旬刊経理情報 連載『女性リーダーからあなたへ』 ー 第65回 いい子の殻を脱ぎ捨てて自分の人生を生きる

北 奈央子
株式会社ジョコネ。 代表取締役


Entrepreneurial Winning Womenの企画・協力で、旬刊経理情報に『女性リーダーからあなたへ』を連載しています。2022年9月10日号に掲載された記事をご紹介します。



ヘルスリテラシーは健康を決める力。この言葉を見つけたとき、これをライフワークにしようと心に決めた私は「女性」にテーマを絞って研究や活動を重ねてきました。日本人はヘルスリテラシーが低い。教育水準は高いのになぜ? 生理用品を不透明な袋に入れられるのはなぜ? ピルの普及率が日本で低いのはなぜ? いろいろな疑問が生まれ、日本の文化や教育体制、さらにジェンダーギャップにぶつかってきました。

ヘルスリテラシーは健康や医療に関する概念ですが、生き方につながります。健康はあくまで人生のベースであり、目標ではありません。なので、自分が何をやりたいか、どう生きたいかと両輪なんです。日本の女性が月経(生理)や更年期について公に話しにくかったり、性に奥手なのは社会が期待する女性像がそうなっているからです。そこに合わせるがために自分の健康をいつの間にか害してしまっている。さらにいえば自分の人生を生きられていない、そう考えました。

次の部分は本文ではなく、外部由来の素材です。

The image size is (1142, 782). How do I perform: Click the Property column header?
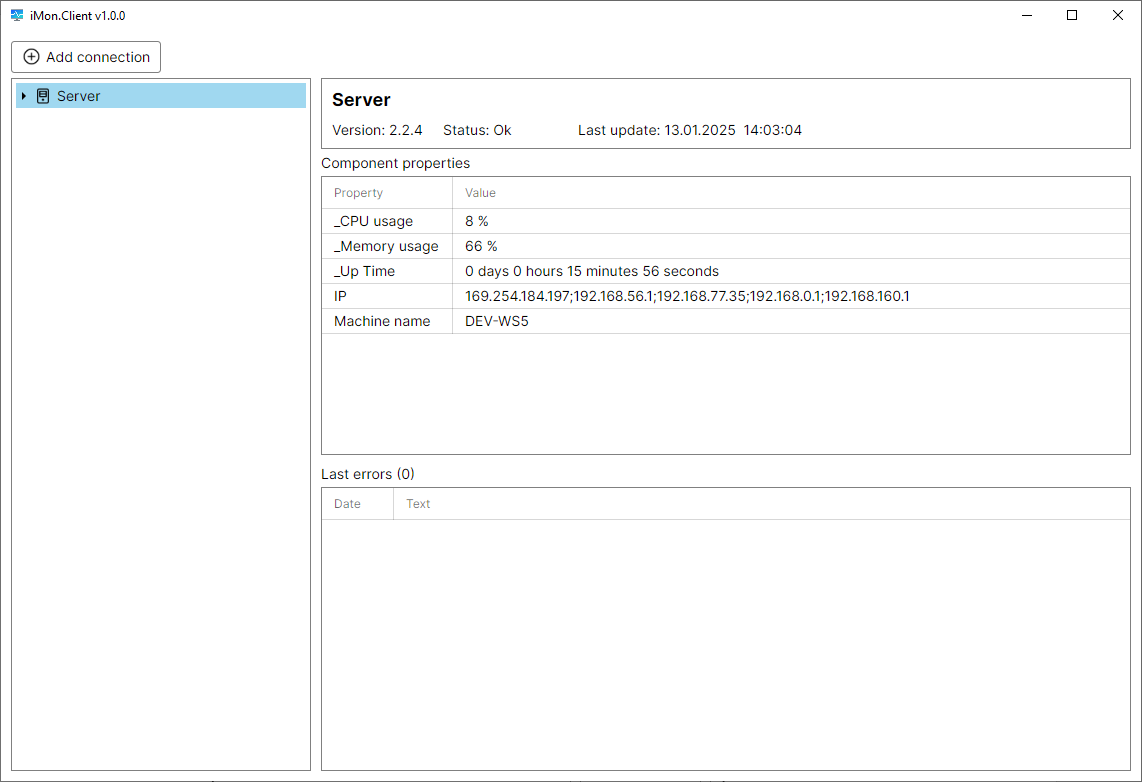[358, 193]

私自身も小さいころからとてもいい子に生きてきました。親にとってのいい子、先生にとってのいい子、友人にとってのいい子、自分がどうしたいかより、周りにどう思われるかを先に考えるような子でした。いい高校、いい大学、有名な会社に入って周りからすごいと言われることで自分が成り立っていました。そんな私が会社員になり、会社の期待に応えるべく、仕事最優先で働く男性に合わせて働くようになりました。女性には月に一度月経があります。当時の私はピルの知識もなく、とにかく不調がでたら鎮痛剤で自分の体調をなんとか維持して働いていました。そしてある日起きられないほどの月経痛に襲われ婦人科を初めて受診し、子宮内膜症ということがわかりました。

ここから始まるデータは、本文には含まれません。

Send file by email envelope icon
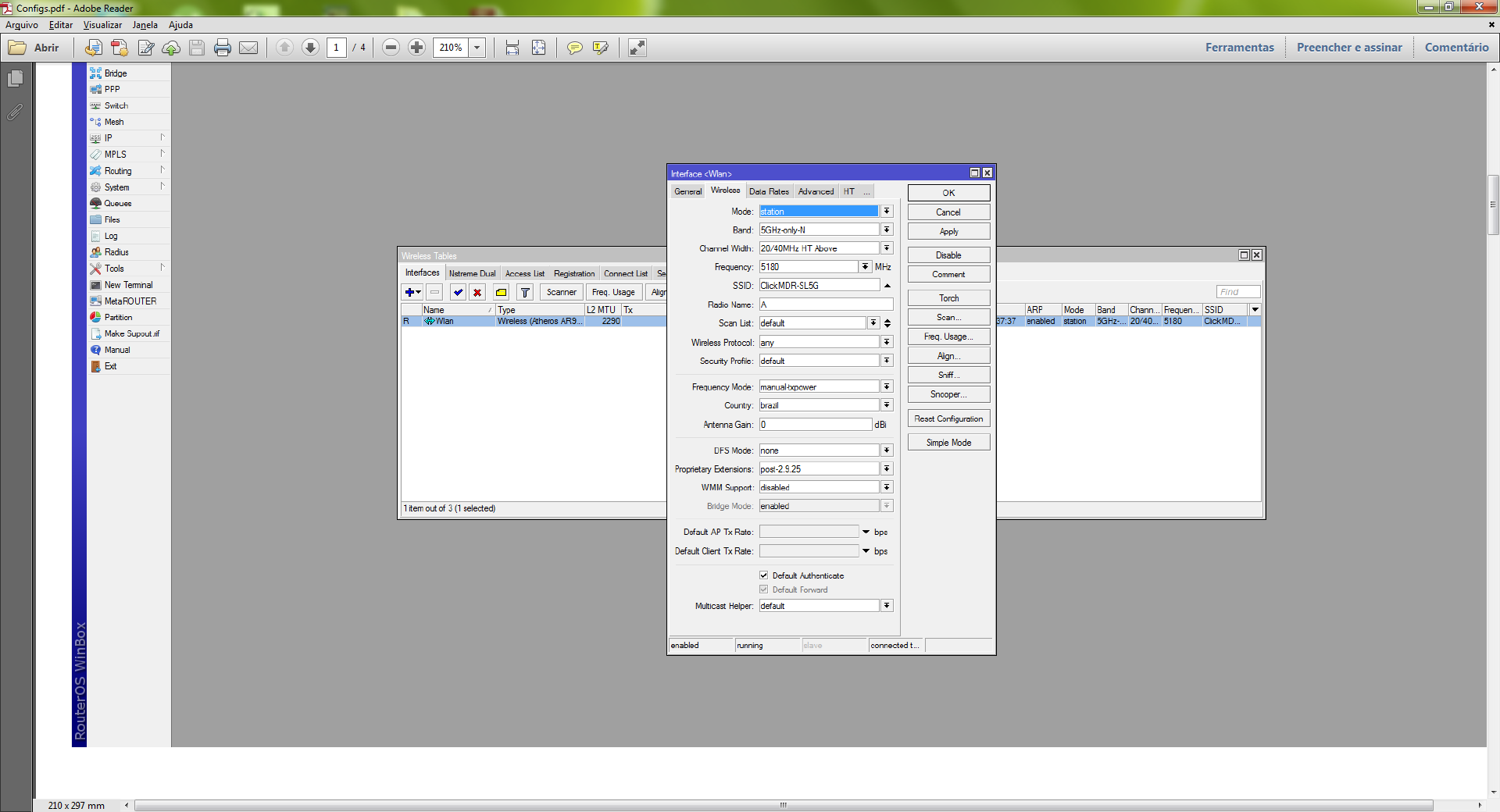 (248, 48)
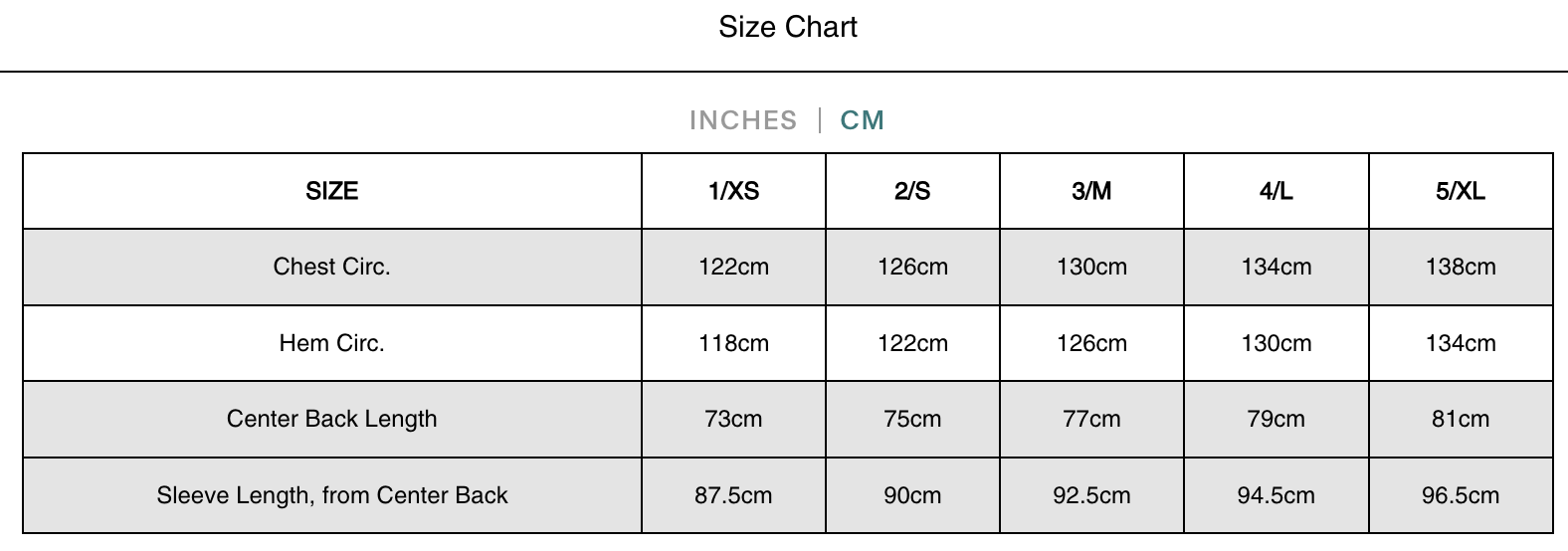Click the 87.5cm sleeve length cell

[x=733, y=495]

そこから私の人生が変わり始めます。少しずつ自分の中で何かが変わっていき、「女性のヘルスリテラシー」というライフワークをみつけ、会社員をやめ、妊娠・出産を経てジョコネ。を起業しました。実は起業して少し後にどん底を経験します。仕事がない、自分は何の役に立ってもいない、どうしよう。そのときに多分人生で初めて自分と向き合い、小さいころから会社員時代までに作ってしまった「社会的に認められている(と勝手に思っていた)自分」から手を離すことができたのです。いい子ではなく、自分の人生を生きよう。誰に何と言われても自分がよければそれでいい、そこに賛同してくれる人と仕事をしていこう、社会を変えていこう、そう思いました。今もまだまだ道半ばですが、そこから自分の人生という車が動き出したような気がしています。

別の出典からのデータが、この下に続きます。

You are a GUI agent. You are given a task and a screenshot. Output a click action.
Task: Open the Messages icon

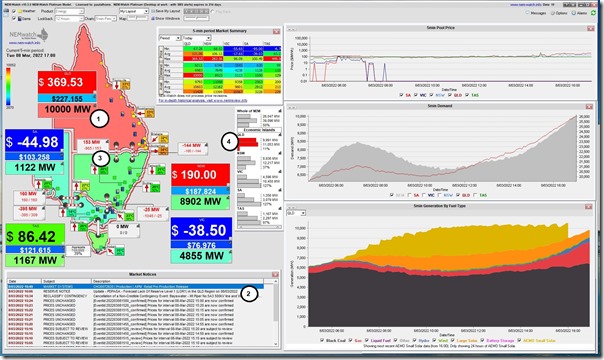(528, 13)
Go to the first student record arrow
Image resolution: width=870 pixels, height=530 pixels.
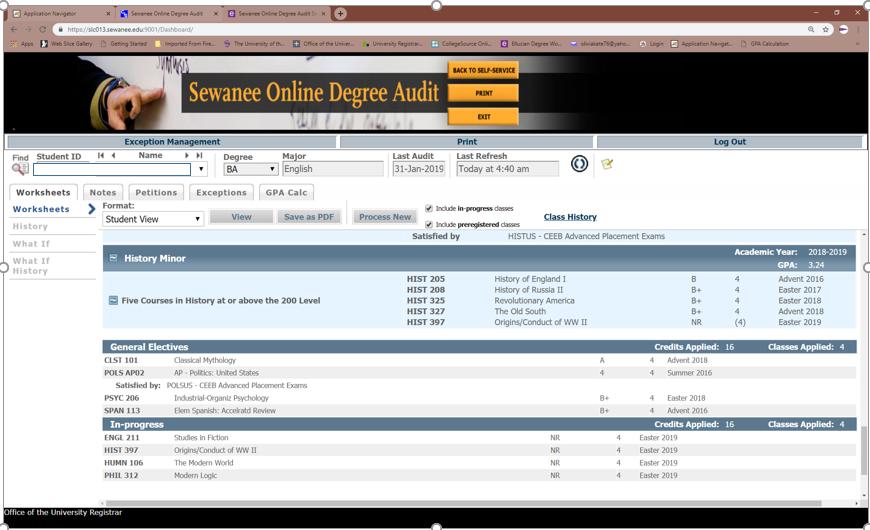(101, 156)
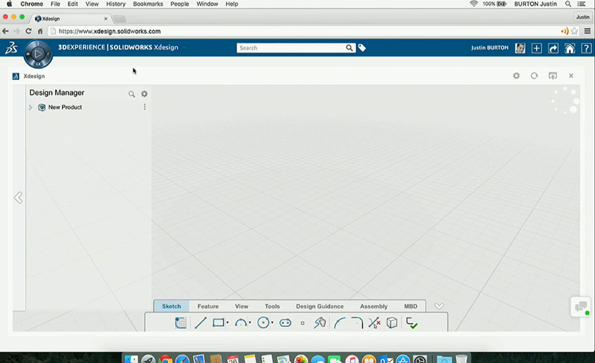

自分の人生を生きること、これがヘルスリテラシーにもつながります。人生に主体的に前向きに、そして自分を大切に、一見わがままにきこえますが、これまでいい子を頑張ってきた日本人女性にはそのくらいでちょうどいい。周りに振り回されず、自分がどうしたいか、一度じっくり見つめてみてください。人生は一度きり。いつでも「今」がそのときです。



北 奈央子

北 奈央子(きた・なおこ)
株式会社ジョコネ。 代表取締役

略歴
早稲田大学理工学部卒業・修了(工学修士)、主に外資系の医療機器メーカーのマーケティング職に従事。医療業界で見えてきた医療費増大の課題感から予防、未病に携わりたいと考え、ヘルスリテラシーの勉強のため聖路加国際大学大学院看護学研究科に入学、現在も博士後期課程に在籍。女性のヘルスリテラシーの研究を進める中で、自分自身をはじめ多くの女性が知らずに我慢している状況を変えたくて起業。NPO法人女性医療ネットワーク理事。